A MongoPropertyRef[E, T] is a reference to a property of type T inside a document of type E. It may be a direct reference to a field or a more complex path referring to deeply nested parts of the document. A MongoPropertyRef is usually obtained with the .ref macro which interprets a Scala-level lambda expression into a property reference:

val IntRef: MongoPropertyRef[MyEntity, Int] = MyEntity.ref(_.int)

Using the .ref macro, you can:

  • refer to case class fields, e.g. MyEntity.ref(_.int)
  • refer to values inside option-like fields, e.g. MyEntity.ref(_.strOpt.get)
  • refer to array elements, e.g. MyEntity.ref(_.intList(2))
  • refer to map entries, e.g. MyEntity.ref(_.strMap("key"))
  • refer to common fields in a sealed hierarchy, e.g. MyUnionEntity.ref(_.id)
  • refer to fields of specific case classes in a sealed hierarchy, e.g. MyUnionEntity.ref(_.as[ThirdCase].data)
  • refer to common fields of intermediate subtraits in a sealed hierarchy, e.g. MyUnionEntity.ref(_.as[HasInt].value)

You can freely combine all the above constructs into more deeply nested references. For more examples, see the Scaladoc of the .ref macro or tests.

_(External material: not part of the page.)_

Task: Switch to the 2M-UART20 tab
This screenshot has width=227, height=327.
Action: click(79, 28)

NOTE: some of the above references (e.g. unwrapping optional fields or narrowing sealed hierarchies) introduce an implied filter that is automatically included into the query if this reference is used in a MongoDB query document or projection.

MongoPropertyRef is a fundamental type that serves as an entry point for creating queries, projections, updates, sort orders, indices, etc.

MongoDocumentFilter

A MongoDocumentFilter[E] represents a MongoDB query document for an entity type E. Usually, filters are created via MongoPropertyRefs, e.g.

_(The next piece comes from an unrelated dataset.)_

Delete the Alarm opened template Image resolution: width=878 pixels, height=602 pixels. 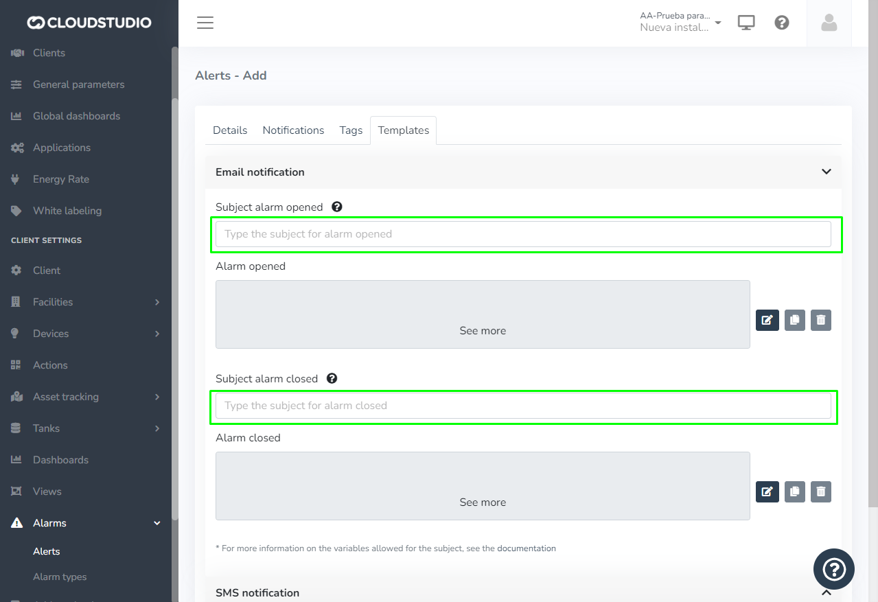pyautogui.click(x=820, y=320)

val query: MongoDocumentFilter[MyEntity] = 
  MyEntity.ref(_.int) > 10 && MyEntity.ref(_.data.flag).is(true)

For more examples, see the Scaladoc or tests.

Unsupported operators

Not all MongoDB query operators are directly supported by this API. If you want to use some unsupported query operator, you can use .rawQueryOp, e.g.

import org.bson._

val query: MongoDocumentFilter[MyEntity] = 
  MyEntity.ref(_.int).rawQueryOp("$bitsAllClear", new BsonInt32(0x3F))

MongoProjection

A MongoProjection[E] represents a MongoDB projection document that specifies the properties that should be included in the response of a query. It is usually one of:

  • The whole-document projection, e.g. MyEntity.SelfRef.
  • The whole-document projection narrowed to a single case class or intermediate subtrait in a sealed hierarchy, e.g. MyUnionEntity.as[FirstCase].
  • A single MongoPropertyRef, e.g. MyEntity.ref(_.int)
  • An arbitrary combination of projections into a tuple, e.g. MongoProjection.zip(MyEntity.ref(_.int), MyEntity.ref(_.data))

For more examples, see the Scaladoc or tests.

MongoDocumentOrder

A MongoDocumentOrder[E] represents a sort order for a document of type E. It may be one of:

  • Unspecified (empty) order, i.e. MongoDocumentOrder.unspecified
  • Single-field order, e.g. MyEntity.ref(_.int).ascending
  • Multi-field order, e.g. MongoDocumentOrder(MyEntity.ref(_.int) -> true, MyEntity.ref(_.data.number) -> false)

For more examples, see the Scaladoc or tests.

MongoDocumentUpdate

A MongoDocumentUpdate[E] represents a MongoDB update document for an entity of type E. Example:

val update: MongoDocumentUpdate[MyEntity] = 
  MyEntity.ref(_.strOpt).set(Opt("foo")) && MyEntity.ref(_.int).inc(5)

For more examples, see the Scaladoc or tests.

MongoIndex

A MongoIndex[E] represents a MongoDB index document for an entity of type E. Examples:

  • Single field index, e.g. MyEntity.ref(_.int).ascendingIndex

  • Compound (multi field) index, e.g.

    import MongoIndexType._
    val index: MongoIndex[MyEntity] =
      MongoIndex(MyEntity.ref(_.str) -> Hashed, MyEntity.ref(_.int) -> Descending)

For more examples, see the Scaladoc or tests.

Invoking database commands

In order to invoke database commands, create a TypedMongoCollection which is a wrapper over Reactive Streams driver's raw MongoCollection.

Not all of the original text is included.